So I quit my job last week. As is the practice at most companies, I had to complete an exit interview. Since my former employer was rather geographically distributed and there were no human resources staff in my office, my exit interview was on paper instead of face-to-face. I liked this much better because I had more time to think through my answers instead of coming up with them on the spot.
The questions were pretty standard. Why are you leaving? What did you like best? What did you like least? What are your suggestions for improving this position in the future? Would you work here again? Nothing I wasn’t expecting, until I got to this one set:
Give us your comments about the pay for your job relative to:
– Employees in the same job here.
– Employees in other jobs here.
– Employees in the same job at other companies.
This threw me for a loop. I’ve always considered it to be in poor taste to discuss pay with co-workers, so I’ve never brought it up. Similarly I’ve never had anyone initiate such a conversation with me. Pay has always seemed like a taboo subject, and yet the questions asked were worded as if they assumed I knew what my co-workers were making.

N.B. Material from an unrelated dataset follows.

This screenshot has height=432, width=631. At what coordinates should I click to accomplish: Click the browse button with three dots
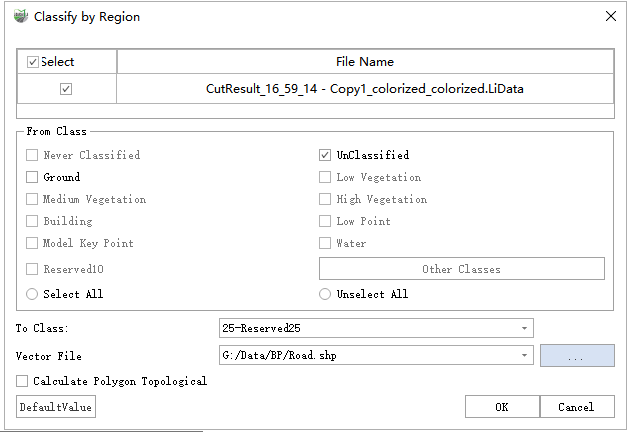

Perhaps the only question of the three I really have access to an answer for is the final one, as there are plenty of websites that aggregate pay information based on job title, location, and experience. Paul Randal (blog | @PaulRandal) recently posted the results of a survey that offered an idea of what one should expect to be earning. My best guess about why they might have asked that question is that people tend to leave due to their pay (or lack thereof).
If anyone has thoughts on the subject of discussing pay in the workplace or similar exit interview questions, I’d love to hear from you! As for why I left and where I’m headed, I’ll have a few posts on those topics in the coming weeks.